As you start your day, do you mostly feel like Sleeping Beauty or the Grumpy Troll under the bridge ready to bring anyone down to dares to cross you?
SLEEPING Beauty may be a childhood fairy tale where a troubled female wakes to the kiss from her dream man, but the act of ensuring we get horizontal when we are overwhelmed, holds real lessons still valid today.
The beauty in SLEEPING is something as adults we value but sometimes the state of surrendered SLEEP remains elusive.
Without quality SLEEP we are unable to fully appreciate beauty in ourselves, others and our life.
The amount of SLEEP we require varies with age and our energy output; nonetheless being vigilant in allocating adequate time for ourselves to rest as we do for young children … is an act of nurturing self care.
Our brain needs to shut down so it can clean house, as a nightclub needs to shut its doors to clean ashtrays, carpets and restrooms. Our dream state creates a place for our head, heart and body to connect, download, take out the trash via nightmares and bring in for us the fresh morning milk of hope.
As we allow ourselves to dream in the privacy of our sacred state of SLEEP, we get relief and escape from the noise and responsibility of our world (i.e. “I’m dying to get some SLEEP”) without the commitment of actual death. Even if we do not recall dreaming this process happens as we consent to SLEEP. When we reboot our head, heart and body reopen for business refreshed. Brain chemicals have reset, the body has rested and the heart processed emotions we don’t give ourselves permission to admit in the public light of day.
SLEEP is the golden chain that binds our health, heart and body together. NASA studies reveal that a 26-minute nap improved a pilot’s performance by 34% and a 45-minute nap produced a boost in cognitive performance that lasted more than 6 hours. So even small 45-minute power naps, reboot our brain. Let’s worry less about the volume of time we actually SLEEP and relax and rest more? Even dropping off just for an hour or so is definitely still beneficial.
The true beauty of SLEEP is that it has the ability to transform irritable people we are grumpy with as we climb into bed overnight, into people we are glad they put up with us as we wake in the morning. A good morning follows the ritual of saying “good night”. We have a good morning when we can smile in the bathroom mirror at ourselves with good humour and be grateful for the morning faces of those we love.
More beautiful realities about SLEEP is that it helps us better appreciate lovers, partners, flat mates, children, pets, the person who makes our morning cuppa or even just be calm enough to see the friendly willy wag tail on the fence. We see beauty with a clearer lens when we have given ourselves the gift of SLEEP. The world is a better place when we are not tired and neglecting basic self-care.
SLEEP deprivation is used in times of war as a powerful form of human torture. Let’s ensure we cease-fire if we are at war with ourselves and surrender with some self-care so we can finally get some well-deserved SLEEP?

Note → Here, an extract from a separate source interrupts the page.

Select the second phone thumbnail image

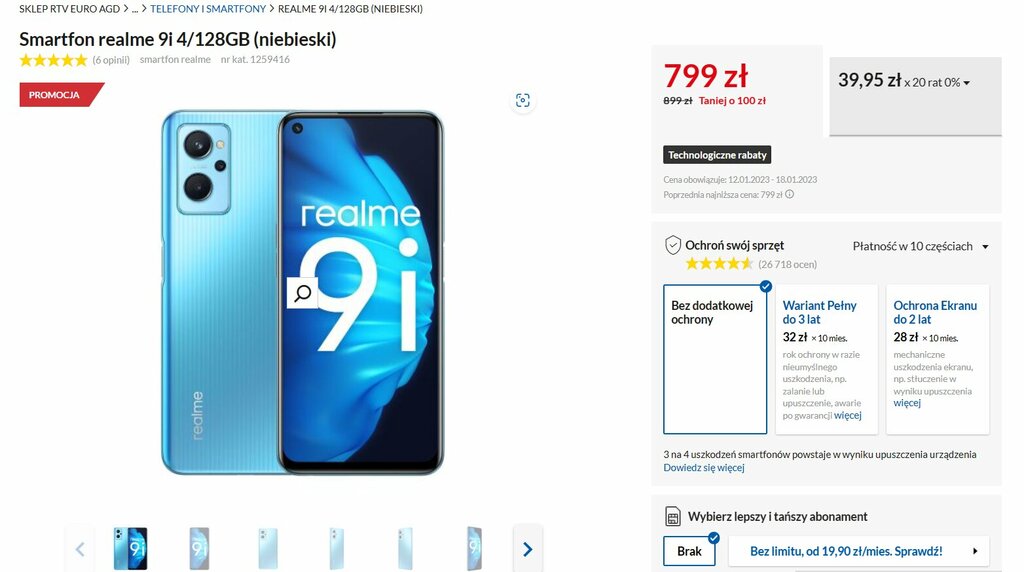[199, 549]
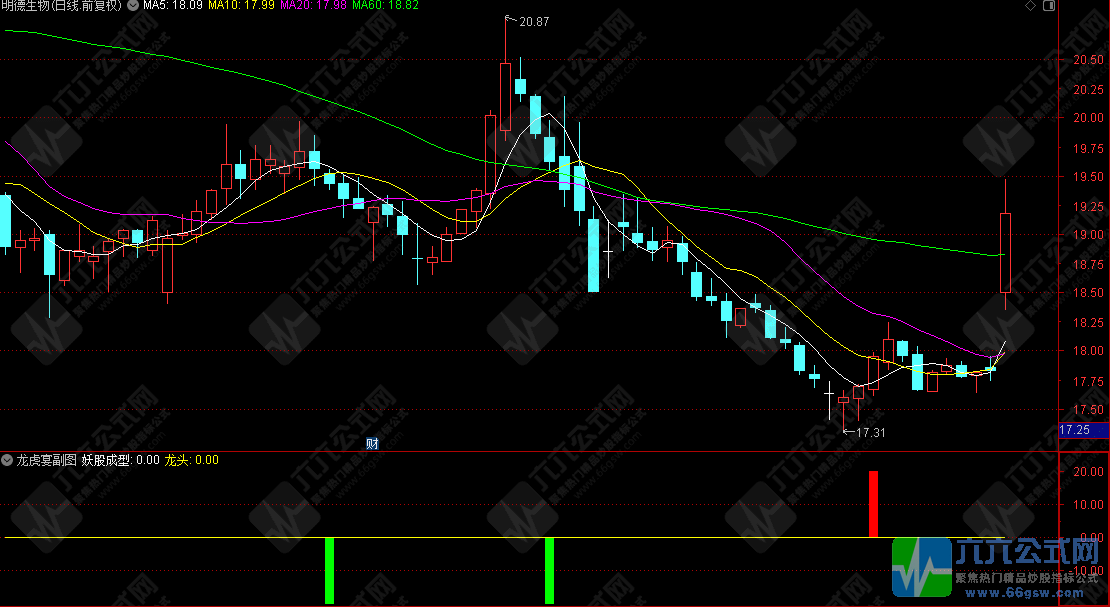
Task: Click the second green signal bar in sub-chart
Action: (549, 570)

It is important to prioritise a little more about the importance of putting ourselves to bed. Let’s ensure we indulge in quality down time and give ourselves the gift of some of SLEEP even if it is just 45 minutes? If we have trouble surrendering to full on SLEEP, the benefits of still saying “good night” to the day that’s been, does give us a sense of closure and allows a new day to start.
Why not gift ourselves daily with the opportunity to at least allow our busy selves to rest … even if we’re too troubled with fear or too excited with love to actually surrender to SLEEP?
It’s so very essential for our Emotional Fitness to surrender the vertical position and get horizontal, lay our tired body down to rest a while.
For if we don’t rest, we become restless and instead of waking refreshed like SLEEPING Beauty we spend our day as the Grumpy Troll under the bridge!